O ministro da Saúde classificou o Orçamento do Estado para 2012 nesta área de "difícil" e "sem folgas", garantindo que preferia fazer anúncios, como os que normalmente os ministros fazem, a apresentar estas contas.

"Este é um Orçamento do Estado que nenhum ministro da Saúde gostaria de ter. Todos gostam de anunciar a construção de hospitais e novos programas", disse Paulo Macedo aos deputados com quem está a debater o documento na especialidade.

Paulo Macedo reconhece que as dificuldades se estendem a "todos os gestores envolvidos na execução" do orçamento, mas disse que tem encontrado em muitos deles "grande entusiasmo".

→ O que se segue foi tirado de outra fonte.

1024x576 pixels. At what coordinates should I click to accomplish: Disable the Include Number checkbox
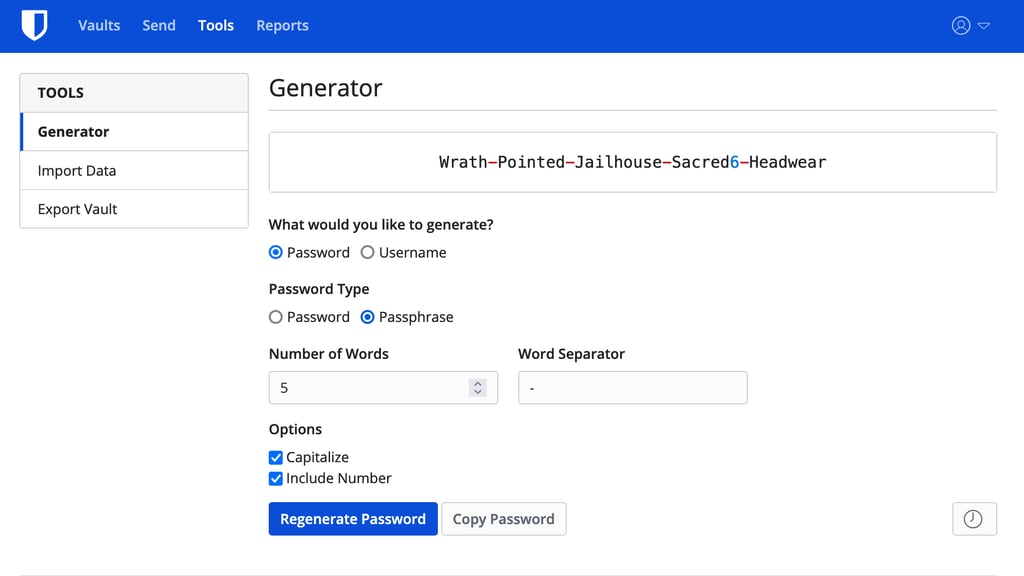[277, 479]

Nas contas do ministro não há lugar para "folgas", mas Paulo Macedo garante que, se estas existissem, seriam para prioridades como a dotação orçamental dos hospitais Entidades Públicas Empresariais (EPE).

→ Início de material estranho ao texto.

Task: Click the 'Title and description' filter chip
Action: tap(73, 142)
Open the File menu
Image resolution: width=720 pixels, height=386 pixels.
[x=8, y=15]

Segundo Paulo Macedo, existem cerca de 460 milhões de euros por realizar nestes hospitais.

No seguimento da intervenção do deputado socialista António Serrano (PS) - para quem esta proposta de Orçamento do Estado "não prevê um ataque cirúrgico às gorduras do Estado" - Paulo Macedo reconheceu que "ainda há muito para reduzir, nomeadamente no desperdício".

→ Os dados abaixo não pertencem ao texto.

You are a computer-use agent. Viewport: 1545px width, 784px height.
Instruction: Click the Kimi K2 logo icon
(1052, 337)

A este propósito, lembrou as áreas em que este ministério tem direcionado as principais medidas de contenção: medicamentos, meios complementares de diagnóstico, remunerações - nomeadamente das horas extraordinárias - e transferências para hospitais.

Assumindo que, após a aplicação das medidas, "o SNS não vai ficar incólume", Paulo Macedo reconheceu que, apesar de "difícil", este orçamento é "exequível" e recusou a ideia de que, na saúde, os cortes sejam cegos.

A deputada do PCP Paula Santos chamou a atenção para as "consequências gravíssimas" para as populações de algumas medidas que estão a ser implementadas, como o encerramento de algumas extensões de centros de saúde ou o aumento dos valores das taxas moderadoras.

"O seu governo tem consciência do que está a fazer aos portugueses?", questionou a deputada, para quem o documento que está hoje a ser discutido na especialidade não passa de uma "desorçamentação".

Paulo Macedo respondeu com um reparo à linguagem da deputada comunista, nomeadamente ao fato desta ter chamado de "pacto de agressão" à troika.

"Chamar pacto de agressão aos países que nos financiam, quando os portugueses não têm capacidade de o fazer, é no mínimo estranho", disse.

Paulo Macedo recusou ainda a ideia de que este Governo está a beneficiar os estabelecimentos privados e garantiu mesmo que "nunca os privados tiveram um corte de verbas como o tiveram nestes últimos quatro meses".